• DIRECTIONS FOR THIS TASK
Retype, word for word, every line from the one holding "[Subscribe] (485, 2396)" through the one holding "[Follow on Instagram] (567, 2545)" in the entries below, both included, and only those lines.
::: RECORDS FOR THE EXERCISE :::
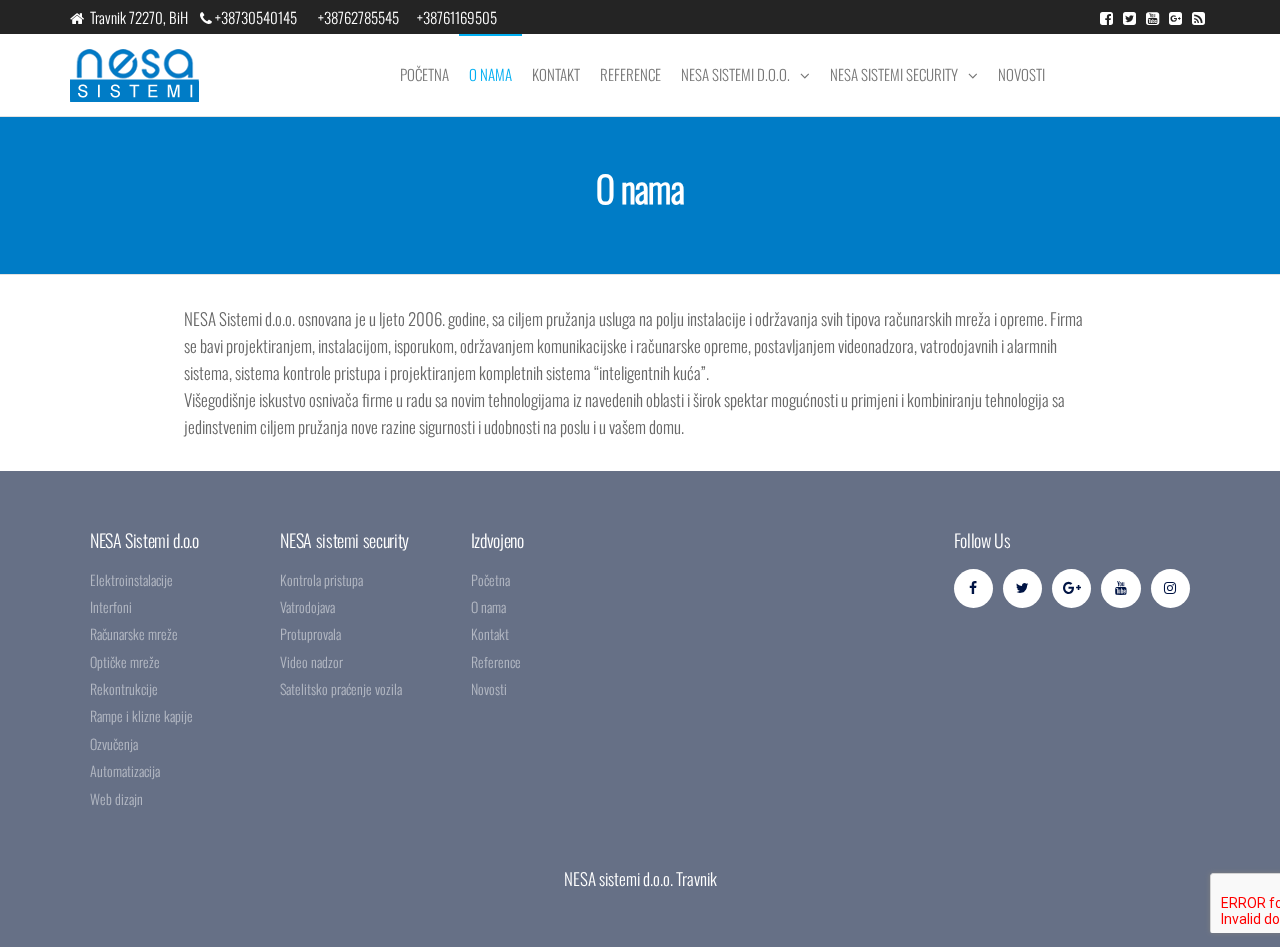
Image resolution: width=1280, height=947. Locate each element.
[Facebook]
:::
::: RECORDS FOR THE EXERCISE :::
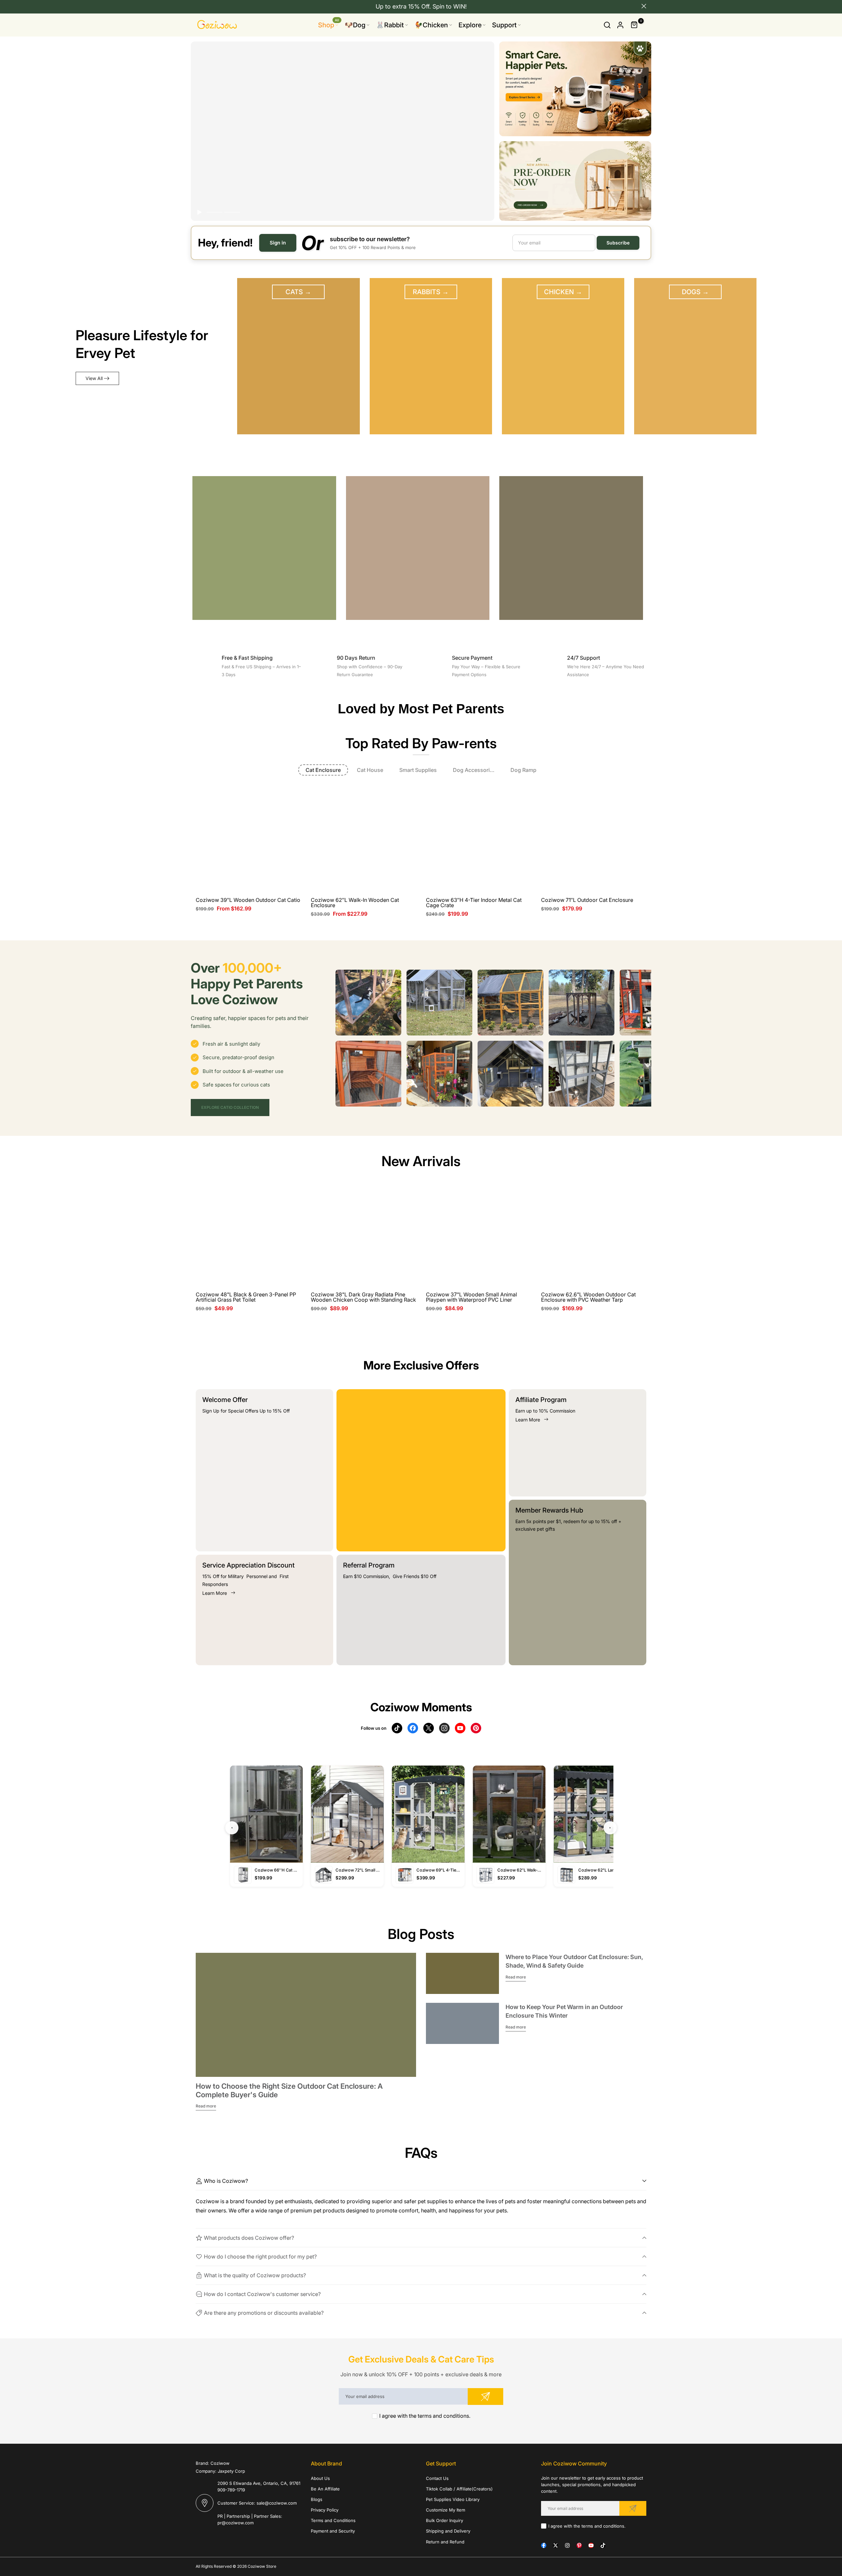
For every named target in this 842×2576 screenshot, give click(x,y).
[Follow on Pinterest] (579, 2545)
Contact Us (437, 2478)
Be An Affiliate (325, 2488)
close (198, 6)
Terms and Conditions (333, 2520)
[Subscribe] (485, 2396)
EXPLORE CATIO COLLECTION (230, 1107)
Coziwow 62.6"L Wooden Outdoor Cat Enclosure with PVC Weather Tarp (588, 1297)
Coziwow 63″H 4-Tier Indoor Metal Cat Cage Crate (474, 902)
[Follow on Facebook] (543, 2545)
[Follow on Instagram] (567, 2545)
:::
::: RECORDS FOR THE EXERCISE :::
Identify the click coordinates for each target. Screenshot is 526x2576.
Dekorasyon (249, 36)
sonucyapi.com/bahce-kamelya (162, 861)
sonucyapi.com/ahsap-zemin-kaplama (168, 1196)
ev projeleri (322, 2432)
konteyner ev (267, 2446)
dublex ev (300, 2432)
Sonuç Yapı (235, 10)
:::
• YOUR SOLUTION
[Subscribe] (485, 2396)
EXPLORE CATIO COLLECTION (230, 1107)
Coziwow 62.6"L Wooden Outdoor Cat Enclosure with PVC Weather Tarp (588, 1297)
Coziwow 63″H 4-Tier Indoor Metal Cat Cage Crate (474, 902)
[Follow on Facebook] (543, 2545)
[Follow on Instagram] (567, 2545)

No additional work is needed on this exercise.